We are at a historic moment during which we have resources to address this concern. Through generations, Vermont has been a leader in the nation on many issues. Because of its size (population and land mass) and versatility and pragmatism, we might just be the best state in which to invest in community organizations that are skilled in de-escalation, to build an army of peacekeepers who have tools and skills in place to review emergencies, establish protocols and develop and maintain rapid response networks to respond in an emergency without law enforcement.
With all we are facing right now — more violent crime and more nonviolent incidents — that’s the kind of broader investment in our communities we really need.
Hearst Connecticut Media. December 2, 2021.
Editorial: Editorial: CT can set an example for police accountability
Connecticut’s Police Accountability Law has been — and likely will remain — polarizing.
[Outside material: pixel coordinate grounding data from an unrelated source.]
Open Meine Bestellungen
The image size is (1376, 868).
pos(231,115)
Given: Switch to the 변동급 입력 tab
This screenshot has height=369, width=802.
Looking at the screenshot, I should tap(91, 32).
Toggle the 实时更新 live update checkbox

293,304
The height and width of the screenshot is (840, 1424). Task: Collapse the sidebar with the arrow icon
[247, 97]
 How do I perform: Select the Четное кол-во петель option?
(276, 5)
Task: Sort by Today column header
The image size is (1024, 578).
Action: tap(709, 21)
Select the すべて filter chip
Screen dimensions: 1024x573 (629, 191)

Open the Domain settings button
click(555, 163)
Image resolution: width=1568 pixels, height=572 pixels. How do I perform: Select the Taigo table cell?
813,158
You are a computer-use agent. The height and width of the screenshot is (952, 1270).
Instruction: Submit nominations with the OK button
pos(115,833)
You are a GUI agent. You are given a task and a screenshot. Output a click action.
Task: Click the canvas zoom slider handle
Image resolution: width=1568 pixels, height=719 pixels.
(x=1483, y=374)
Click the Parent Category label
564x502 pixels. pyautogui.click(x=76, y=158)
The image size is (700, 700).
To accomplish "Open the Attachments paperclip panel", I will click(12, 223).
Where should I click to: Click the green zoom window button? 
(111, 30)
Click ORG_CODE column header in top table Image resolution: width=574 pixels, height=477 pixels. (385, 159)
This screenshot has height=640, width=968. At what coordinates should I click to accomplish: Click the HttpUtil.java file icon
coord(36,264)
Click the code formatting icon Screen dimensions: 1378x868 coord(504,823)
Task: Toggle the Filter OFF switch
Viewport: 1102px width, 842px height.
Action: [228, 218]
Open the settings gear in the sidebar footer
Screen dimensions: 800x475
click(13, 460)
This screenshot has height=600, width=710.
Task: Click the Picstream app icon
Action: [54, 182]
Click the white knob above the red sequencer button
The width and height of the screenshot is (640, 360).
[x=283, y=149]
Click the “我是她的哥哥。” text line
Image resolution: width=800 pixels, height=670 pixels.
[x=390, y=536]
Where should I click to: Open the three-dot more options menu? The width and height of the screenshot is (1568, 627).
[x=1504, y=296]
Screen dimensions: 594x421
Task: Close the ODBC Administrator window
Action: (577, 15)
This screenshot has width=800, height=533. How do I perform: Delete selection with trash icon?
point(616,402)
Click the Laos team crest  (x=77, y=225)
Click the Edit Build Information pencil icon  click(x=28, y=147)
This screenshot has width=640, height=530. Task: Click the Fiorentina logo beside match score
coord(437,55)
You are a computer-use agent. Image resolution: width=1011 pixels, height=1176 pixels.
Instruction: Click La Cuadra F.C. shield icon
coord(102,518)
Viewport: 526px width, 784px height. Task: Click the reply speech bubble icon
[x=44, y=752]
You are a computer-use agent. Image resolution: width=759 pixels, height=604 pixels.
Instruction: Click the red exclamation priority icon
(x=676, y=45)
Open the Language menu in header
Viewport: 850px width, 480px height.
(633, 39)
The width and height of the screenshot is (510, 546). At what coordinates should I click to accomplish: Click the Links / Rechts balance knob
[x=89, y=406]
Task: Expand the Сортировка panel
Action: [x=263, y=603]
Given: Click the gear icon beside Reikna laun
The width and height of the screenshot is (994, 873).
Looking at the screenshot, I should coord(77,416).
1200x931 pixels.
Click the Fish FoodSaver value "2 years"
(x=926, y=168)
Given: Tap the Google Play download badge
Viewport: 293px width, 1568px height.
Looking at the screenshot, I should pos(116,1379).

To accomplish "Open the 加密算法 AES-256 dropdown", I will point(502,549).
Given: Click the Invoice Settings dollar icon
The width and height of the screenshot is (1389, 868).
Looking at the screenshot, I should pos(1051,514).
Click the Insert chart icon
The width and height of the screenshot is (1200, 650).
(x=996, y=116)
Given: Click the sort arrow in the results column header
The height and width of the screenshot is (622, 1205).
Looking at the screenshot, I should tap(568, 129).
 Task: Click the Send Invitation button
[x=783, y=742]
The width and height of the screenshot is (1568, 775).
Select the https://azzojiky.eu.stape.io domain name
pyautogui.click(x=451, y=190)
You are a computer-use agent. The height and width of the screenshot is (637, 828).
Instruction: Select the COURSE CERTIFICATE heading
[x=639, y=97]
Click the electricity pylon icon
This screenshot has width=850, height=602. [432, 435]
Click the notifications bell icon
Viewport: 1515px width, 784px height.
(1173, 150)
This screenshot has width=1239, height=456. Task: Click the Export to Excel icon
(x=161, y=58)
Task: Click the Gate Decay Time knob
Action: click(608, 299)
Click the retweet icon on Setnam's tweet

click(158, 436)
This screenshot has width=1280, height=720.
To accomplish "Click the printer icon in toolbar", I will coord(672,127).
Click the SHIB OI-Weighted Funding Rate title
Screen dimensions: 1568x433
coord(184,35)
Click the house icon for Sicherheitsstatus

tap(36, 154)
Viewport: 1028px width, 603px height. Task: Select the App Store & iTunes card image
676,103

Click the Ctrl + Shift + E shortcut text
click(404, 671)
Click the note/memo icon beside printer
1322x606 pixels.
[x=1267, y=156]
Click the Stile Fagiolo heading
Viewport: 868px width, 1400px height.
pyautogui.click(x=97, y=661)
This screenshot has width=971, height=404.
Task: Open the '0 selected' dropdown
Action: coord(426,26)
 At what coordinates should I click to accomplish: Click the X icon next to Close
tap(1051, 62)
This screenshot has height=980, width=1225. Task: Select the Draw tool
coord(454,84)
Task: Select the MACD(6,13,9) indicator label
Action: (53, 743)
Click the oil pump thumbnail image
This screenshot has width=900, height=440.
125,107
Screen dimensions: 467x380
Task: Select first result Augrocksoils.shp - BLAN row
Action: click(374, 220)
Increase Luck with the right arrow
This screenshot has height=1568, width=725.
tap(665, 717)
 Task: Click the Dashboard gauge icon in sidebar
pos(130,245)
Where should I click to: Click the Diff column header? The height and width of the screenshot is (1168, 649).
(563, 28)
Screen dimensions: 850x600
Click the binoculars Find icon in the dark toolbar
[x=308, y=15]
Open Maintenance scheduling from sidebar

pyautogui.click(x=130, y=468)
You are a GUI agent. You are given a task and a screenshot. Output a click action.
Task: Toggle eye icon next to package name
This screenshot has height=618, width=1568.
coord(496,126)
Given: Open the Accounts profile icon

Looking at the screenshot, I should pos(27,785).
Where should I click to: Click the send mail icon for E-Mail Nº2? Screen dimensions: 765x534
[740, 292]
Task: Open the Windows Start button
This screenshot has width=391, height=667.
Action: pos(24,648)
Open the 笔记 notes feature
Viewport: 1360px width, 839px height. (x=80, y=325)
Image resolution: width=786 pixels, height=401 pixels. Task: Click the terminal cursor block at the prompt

It thus demands vigilant scrutiny.
There’s a thick blue line between positions on the appropriateness and effectiveness of the law, which was crafted in response to George Floyd’s killing at the hands of police in Minneapolis in May 2020. Connecticut’s law, which took effect 14 months ago, was a big swing to address a lot of issues regarding police behavior. Among other things, it tightens restrictions on searches, reduces immunity from lawsuits and limits use of deadly force.
Even many of the law’s champions have acknowledged it will likely need tweaking in future legislative sessions. In the meantime, it is important to bookmark the effectiveness of one element of the law that made headlines in recent days.
Gary Gamarra resigned as a New Haven police officer last December after being accused of coercing sex from two women. Before the accountability law took effect, he might have been able to secure a position with another police department in the state.
Twelve months later, though, the Police Officer Standards and Training Council has revoked his certification, eliminating the possibility of Gamarra working again in law enforcement in Connecticut.
It’s a landmark moment, because Gamarra is the first police officer in the state to be stripped of his certification under the general misconduct provision of the law. It’s not just Connecticut that should pay attention, but other states as well.
Yes, Gamarra won’t wear a badge again in Connecticut, but that doesn’t mean he can’t seek similar employment in other states. Around the nation, too many officers who would fail background checks in other industries routinely find new jobs by moving to other towns, or other states. One study detailed how police departments in Florida had a lineup of hundreds of officers who had been fired from previous jobs.
This single case illustrated how that trend can be reversed. An officer accused of inappropriate behavior cannot beat the system by proactively resigning and seeking work elsewhere. Victims deserve better.
Police unions have challenged the law and supported political candidates of the same mindset. In the public eye, all police carry the weight of a disgraced officer. The solution isn’t to make it harder to clean up the ranks.
A more appropriate remedy would be a united stand supporting the creation of a federal database of police misconduct. Connecticut made bold moves in becoming a laboratory in this undertaking, but there needs to be more support across the nation.
Many police work hard to earn the faith of the people they serve, but that trust is compromised when they resist change that protects the public (this is just one example. Another is the blowback in some departments to getting vaccinated against COVID-19).
But officers should not be the primary concern in executing and refining the Police Accountability Law. “Police” may be in the name, but this is really about shielding the public.